A coup sûr, cette biographie de Salazar, tout à fait accessible, servira longtemps de référence. Elle n’est ni trop succincte, ni trop volumineuse : l’essentiel y figure et l’homme, en ses dimensions constitutives, y est justement exposé. Certains éléments, qui mériteraient d’être à nouveau pensés, sont judicieusement mis en avant. Ainsi en est-il, par exemple, du troisième chapitre qui a pour titre « Chrétien social et non démocrate-chrétien » (p. 33). La démocratie chrétienne, qui fleurit après 1945 dans la plupart des pays de l’Ouest, manifesta de fortes différentes au Portugal où elle fut particulièrement conservatrice, c’est-à-dire anti-démocrate, anti-libérale, anti-individualiste et anti-moderniste. Très tôt, en effet, la ligne politique de Salazar fut celle d’un catholicisme intégral qui suivait l’enseignement pontifical et ce, notamment, sur la question sociale : « A vrai dire, à côté de l’influence partiellement maurrassienne que subit la doctrine de Salazar, il faut mentionner le rôle que joua la pensée du remarquable jésuite Louis Taparelli d’Azeglio (1793 – 1862) […], il avait d’abord incliné au traditionalisme philosophique de Joseph de Maistre, Bonald et Lamennais ; cependant il rompit avec ce courant au Collège romain de la Compagnie en devenant thomiste […] Hostile aux faux dogmes de 1789 et au libéralisme que Victor-Emmanuel II acclimatait dans son royaume sous l’influence maçonnique de Cavour, il rejoignait Taine et surtout Le Play, qui influença durablement le catholicisme social » (p. 37).

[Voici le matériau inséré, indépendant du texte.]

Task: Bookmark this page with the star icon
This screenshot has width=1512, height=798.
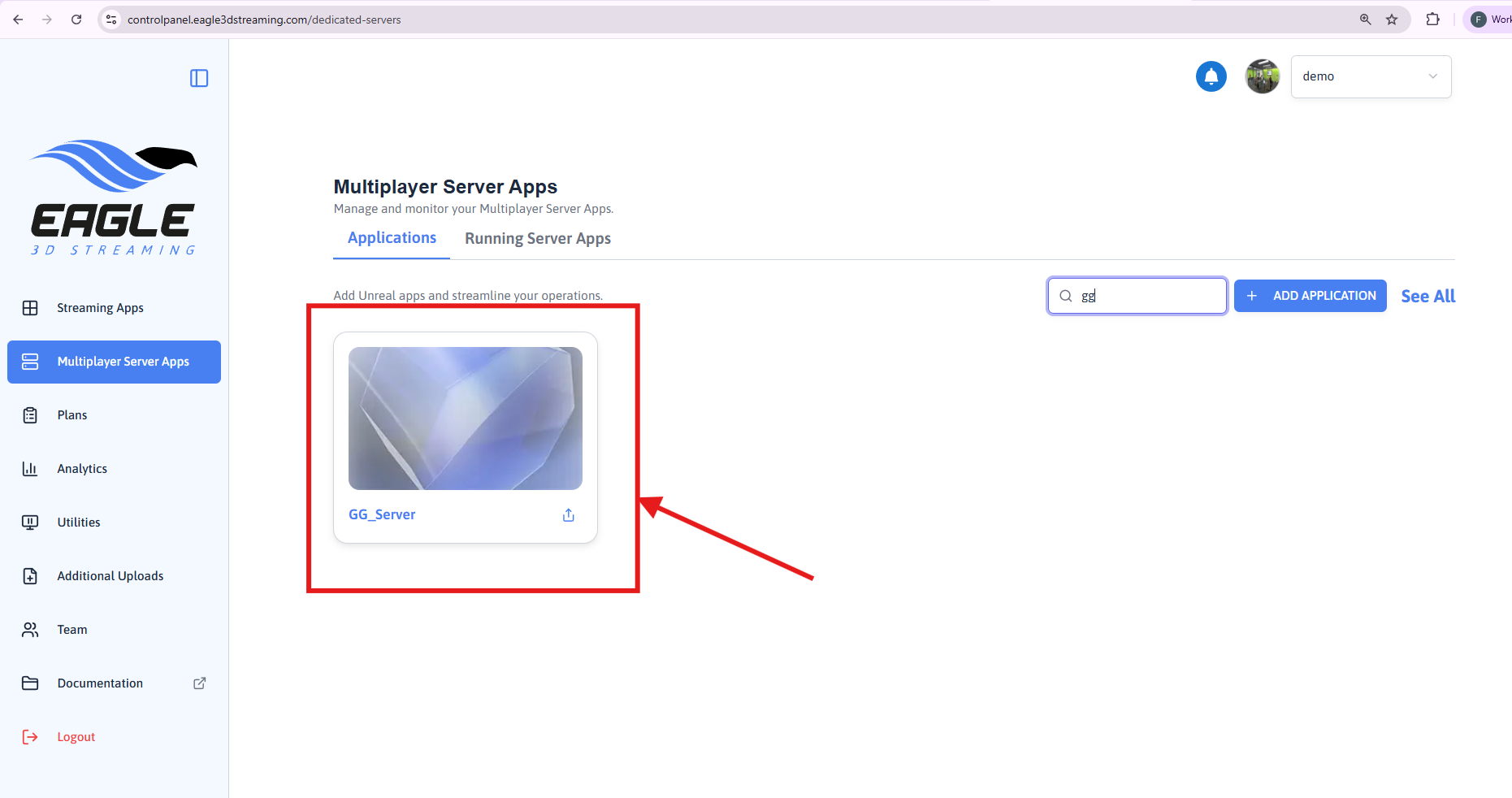Action: [x=1392, y=20]
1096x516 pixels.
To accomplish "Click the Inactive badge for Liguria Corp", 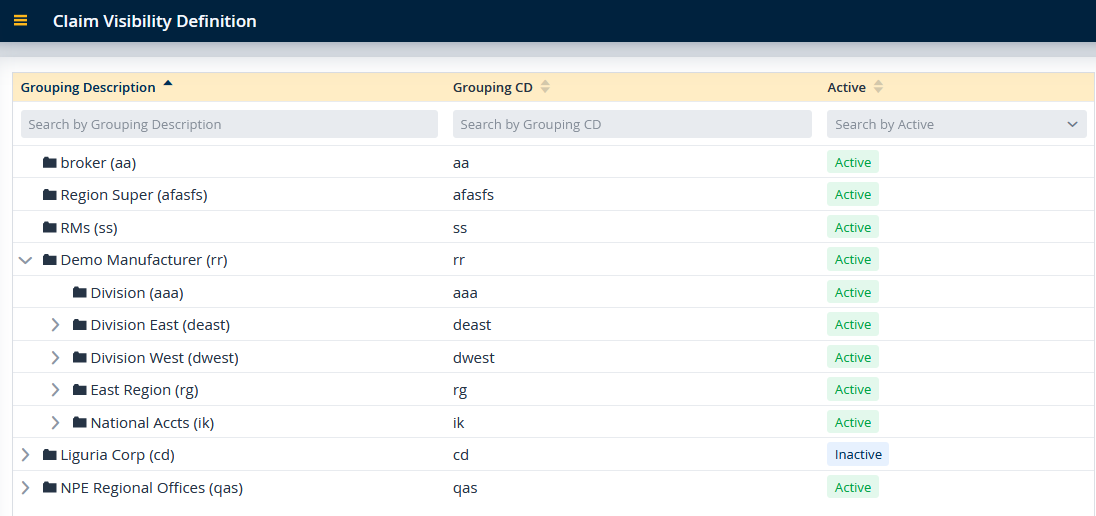I will 858,455.
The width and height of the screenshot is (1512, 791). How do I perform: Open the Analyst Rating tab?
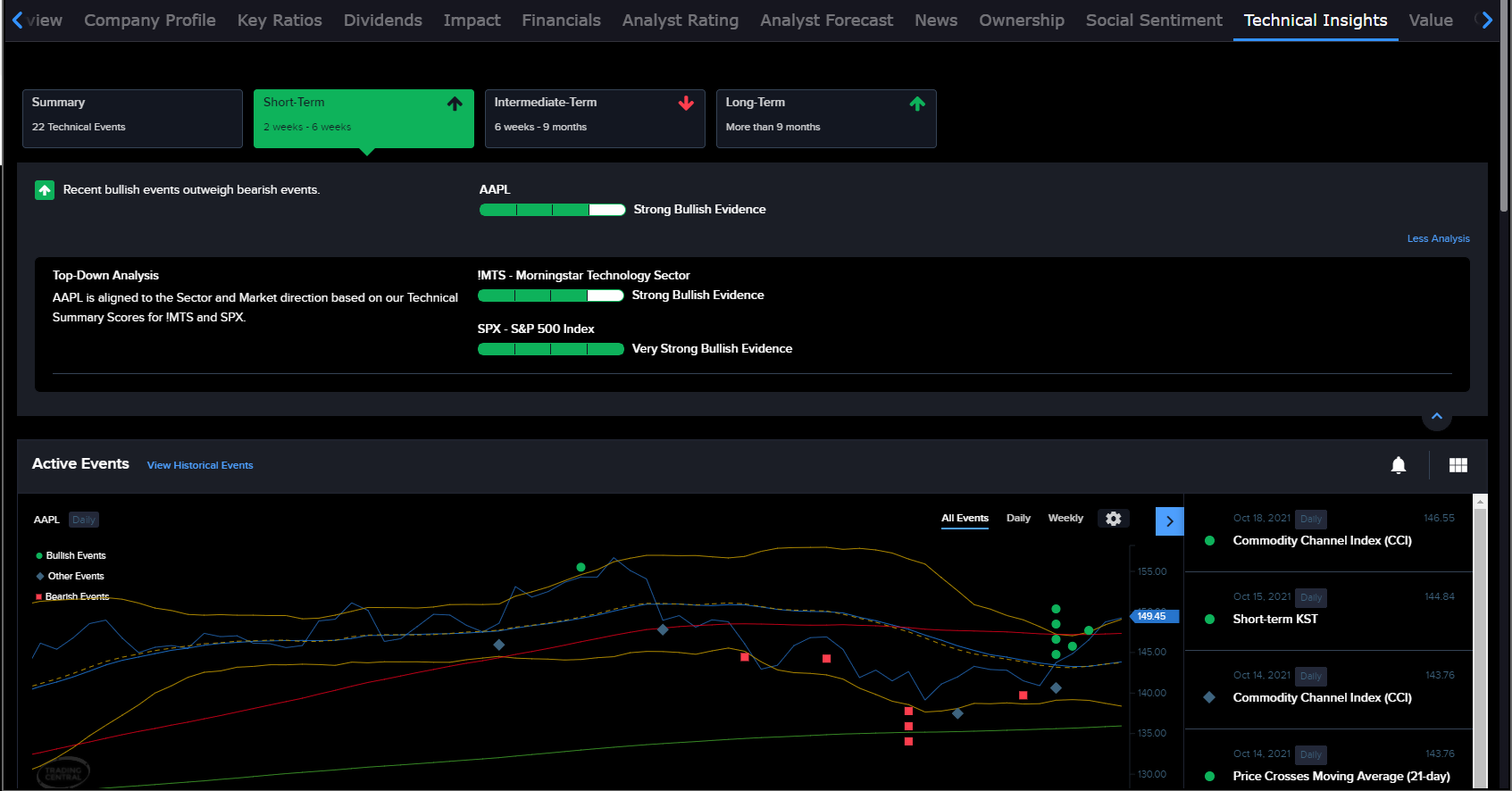pos(680,21)
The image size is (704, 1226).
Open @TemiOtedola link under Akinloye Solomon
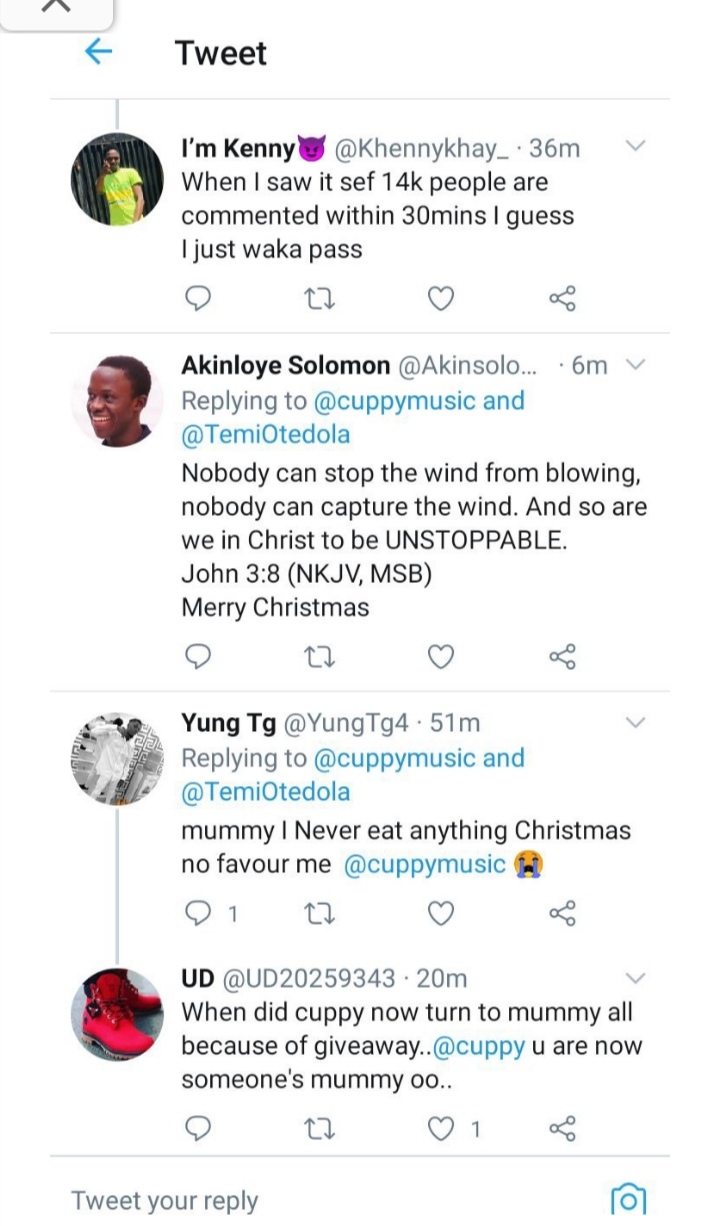pyautogui.click(x=265, y=435)
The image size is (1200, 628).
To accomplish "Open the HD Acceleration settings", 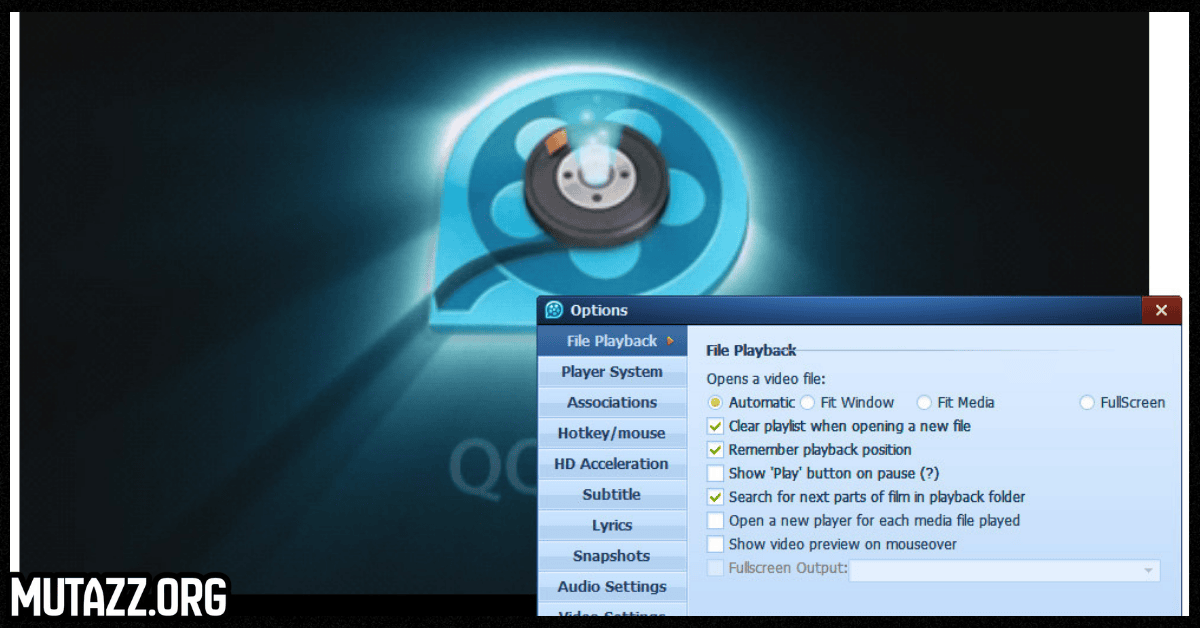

Nous suivons ainsi Salazar au fil de son histoire ; celle d’un professeur devenu le responsable d’un État allant à contre-courant de tous les autres. Nous y revoyons la mort du roi et l’établissement de ce qui fut appelé l’Estado Novo… Nous sommes plongés dans la manière toute singulière qu’avait Salazar de gouverner, loin du faste et des mondanités. Le chapitre VIII est également fort intéressant où il est question de la vision qu’avait Salazar des relations devant exister entre l’Etat et l’Eglise : « L’âpre et longue négociation d’un concordat entre l’Estado Novo et la papauté montra que Salazar n’était nullement favorable à la soumission du temporel au spirituel. Certes, catholique convaincu, il voulait corriger les abus et les injustices infligés à l’Eglise par la Ire République, violemment anti-cléricale. Il désirait aussi respecter la dignité institutionnelle du christianisme lusitanien » (p. 87). Voulait-il ainsi instaurer une sorte de gallicanisme lusitanien ?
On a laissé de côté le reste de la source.